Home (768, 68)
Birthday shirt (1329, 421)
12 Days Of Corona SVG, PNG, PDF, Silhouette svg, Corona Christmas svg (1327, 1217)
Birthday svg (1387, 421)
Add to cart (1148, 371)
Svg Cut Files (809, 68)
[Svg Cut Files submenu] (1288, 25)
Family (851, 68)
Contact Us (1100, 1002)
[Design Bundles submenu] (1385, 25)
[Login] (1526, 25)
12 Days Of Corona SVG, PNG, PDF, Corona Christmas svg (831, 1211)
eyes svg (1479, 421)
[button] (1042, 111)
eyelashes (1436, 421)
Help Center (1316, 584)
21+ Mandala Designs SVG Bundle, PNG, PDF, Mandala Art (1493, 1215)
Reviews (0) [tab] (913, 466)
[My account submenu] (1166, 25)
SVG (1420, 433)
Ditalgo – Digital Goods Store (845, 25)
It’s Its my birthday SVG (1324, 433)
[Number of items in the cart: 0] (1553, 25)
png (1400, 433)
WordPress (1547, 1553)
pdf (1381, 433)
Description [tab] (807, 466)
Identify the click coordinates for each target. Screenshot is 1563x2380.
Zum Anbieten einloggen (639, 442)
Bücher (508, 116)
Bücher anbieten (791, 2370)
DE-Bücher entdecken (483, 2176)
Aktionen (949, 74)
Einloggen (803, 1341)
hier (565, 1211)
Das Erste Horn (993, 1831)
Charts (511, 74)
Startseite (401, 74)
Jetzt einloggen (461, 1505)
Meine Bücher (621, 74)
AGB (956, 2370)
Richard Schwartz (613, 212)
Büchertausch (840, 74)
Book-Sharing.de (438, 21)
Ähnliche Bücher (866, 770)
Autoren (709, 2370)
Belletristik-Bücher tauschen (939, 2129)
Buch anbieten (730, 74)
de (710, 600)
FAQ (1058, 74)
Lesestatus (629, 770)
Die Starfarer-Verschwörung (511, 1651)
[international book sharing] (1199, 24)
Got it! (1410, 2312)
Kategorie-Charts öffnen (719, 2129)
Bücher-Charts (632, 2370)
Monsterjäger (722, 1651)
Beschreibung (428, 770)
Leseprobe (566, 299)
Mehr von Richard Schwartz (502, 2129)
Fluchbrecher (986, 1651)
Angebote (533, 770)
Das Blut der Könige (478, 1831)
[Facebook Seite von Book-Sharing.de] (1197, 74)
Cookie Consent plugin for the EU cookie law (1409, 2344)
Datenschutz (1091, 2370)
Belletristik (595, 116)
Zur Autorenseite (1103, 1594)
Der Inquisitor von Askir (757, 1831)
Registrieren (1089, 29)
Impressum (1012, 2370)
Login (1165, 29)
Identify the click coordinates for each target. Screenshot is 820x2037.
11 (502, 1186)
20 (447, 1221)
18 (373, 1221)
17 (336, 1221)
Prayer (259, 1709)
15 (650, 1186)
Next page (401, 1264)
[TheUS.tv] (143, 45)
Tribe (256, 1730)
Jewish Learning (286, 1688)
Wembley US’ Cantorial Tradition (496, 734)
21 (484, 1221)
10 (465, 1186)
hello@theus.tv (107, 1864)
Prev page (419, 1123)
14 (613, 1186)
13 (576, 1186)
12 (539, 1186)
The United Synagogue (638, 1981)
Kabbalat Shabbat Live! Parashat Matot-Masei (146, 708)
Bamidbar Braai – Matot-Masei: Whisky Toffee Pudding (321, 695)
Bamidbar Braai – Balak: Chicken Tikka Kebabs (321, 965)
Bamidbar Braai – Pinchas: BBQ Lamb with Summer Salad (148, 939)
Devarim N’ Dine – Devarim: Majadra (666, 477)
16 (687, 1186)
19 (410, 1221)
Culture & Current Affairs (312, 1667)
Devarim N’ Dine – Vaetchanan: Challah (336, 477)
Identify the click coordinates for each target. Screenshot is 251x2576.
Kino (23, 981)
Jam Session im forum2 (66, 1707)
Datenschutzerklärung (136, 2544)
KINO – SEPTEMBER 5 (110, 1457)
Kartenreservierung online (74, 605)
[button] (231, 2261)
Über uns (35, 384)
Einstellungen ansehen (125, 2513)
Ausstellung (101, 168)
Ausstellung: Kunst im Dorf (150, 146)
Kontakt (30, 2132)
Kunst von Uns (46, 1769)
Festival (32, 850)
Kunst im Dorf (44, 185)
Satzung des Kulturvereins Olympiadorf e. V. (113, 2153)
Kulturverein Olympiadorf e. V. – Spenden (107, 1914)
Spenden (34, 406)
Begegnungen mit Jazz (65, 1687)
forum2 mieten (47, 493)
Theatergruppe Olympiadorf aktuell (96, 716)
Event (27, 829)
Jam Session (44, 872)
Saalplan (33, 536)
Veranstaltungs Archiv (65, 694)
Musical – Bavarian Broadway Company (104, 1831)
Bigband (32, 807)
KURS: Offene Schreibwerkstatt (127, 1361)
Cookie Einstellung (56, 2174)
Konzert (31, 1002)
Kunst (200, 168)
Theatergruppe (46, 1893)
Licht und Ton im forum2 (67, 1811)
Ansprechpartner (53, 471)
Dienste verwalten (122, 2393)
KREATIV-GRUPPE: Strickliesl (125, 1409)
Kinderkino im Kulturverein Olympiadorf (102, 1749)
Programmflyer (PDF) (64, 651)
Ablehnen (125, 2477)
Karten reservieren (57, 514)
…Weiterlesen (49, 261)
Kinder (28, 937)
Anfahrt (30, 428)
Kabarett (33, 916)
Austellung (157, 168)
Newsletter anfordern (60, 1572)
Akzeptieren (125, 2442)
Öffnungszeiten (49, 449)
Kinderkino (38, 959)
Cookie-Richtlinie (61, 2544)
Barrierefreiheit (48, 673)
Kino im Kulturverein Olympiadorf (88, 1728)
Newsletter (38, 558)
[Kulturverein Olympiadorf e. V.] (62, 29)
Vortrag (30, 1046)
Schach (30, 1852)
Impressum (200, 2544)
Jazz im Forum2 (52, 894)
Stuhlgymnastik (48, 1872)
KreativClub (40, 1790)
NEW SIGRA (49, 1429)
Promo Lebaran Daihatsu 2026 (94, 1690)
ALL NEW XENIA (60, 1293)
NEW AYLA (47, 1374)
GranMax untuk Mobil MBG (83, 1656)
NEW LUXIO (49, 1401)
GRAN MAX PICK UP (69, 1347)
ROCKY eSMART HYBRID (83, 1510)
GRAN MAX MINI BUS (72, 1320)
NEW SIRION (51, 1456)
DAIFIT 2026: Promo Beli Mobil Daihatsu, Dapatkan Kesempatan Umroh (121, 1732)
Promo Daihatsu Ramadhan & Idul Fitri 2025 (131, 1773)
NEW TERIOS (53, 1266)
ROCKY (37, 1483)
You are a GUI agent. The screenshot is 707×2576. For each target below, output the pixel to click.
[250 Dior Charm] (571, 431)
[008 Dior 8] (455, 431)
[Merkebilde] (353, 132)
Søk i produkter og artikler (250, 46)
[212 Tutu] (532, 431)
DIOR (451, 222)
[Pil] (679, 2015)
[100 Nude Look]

+--

**Work instruction:** Print exactly the lines of the records from the one containing "[Kulturverein Olympiadorf e. V.] (62, 29)" through the end, and nothing besides them.

**Solution for this problem:**
[Kulturverein Olympiadorf e. V.] (62, 29)
Vortrag (30, 1046)
Schach (30, 1852)
Impressum (200, 2544)
Jazz im Forum2 (52, 894)
Stuhlgymnastik (48, 1872)
KreativClub (40, 1790)
NEW SIGRA (49, 1429)
Promo Lebaran Daihatsu 2026 (94, 1690)
ALL NEW XENIA (60, 1293)
NEW AYLA (47, 1374)
GranMax untuk Mobil MBG (83, 1656)
NEW LUXIO (49, 1401)
GRAN MAX PICK UP (69, 1347)
ROCKY eSMART HYBRID (83, 1510)
GRAN MAX MINI BUS (72, 1320)
NEW SIRION (51, 1456)
DAIFIT 2026: Promo Beli Mobil Daihatsu, Dapatkan Kesempatan Umroh (121, 1732)
Promo Daihatsu Ramadhan & Idul Fitri 2025 (131, 1773)
NEW TERIOS (53, 1266)
ROCKY (37, 1483)
You are a GUI agent. The screenshot is 707×2576. For each target below, output the pixel to click.
[250 Dior Charm] (571, 431)
[008 Dior 8] (455, 431)
[Merkebilde] (353, 132)
Søk i produkter og artikler (250, 46)
[212 Tutu] (532, 431)
DIOR (451, 222)
[Pil] (679, 2015)
[100 Nude Look]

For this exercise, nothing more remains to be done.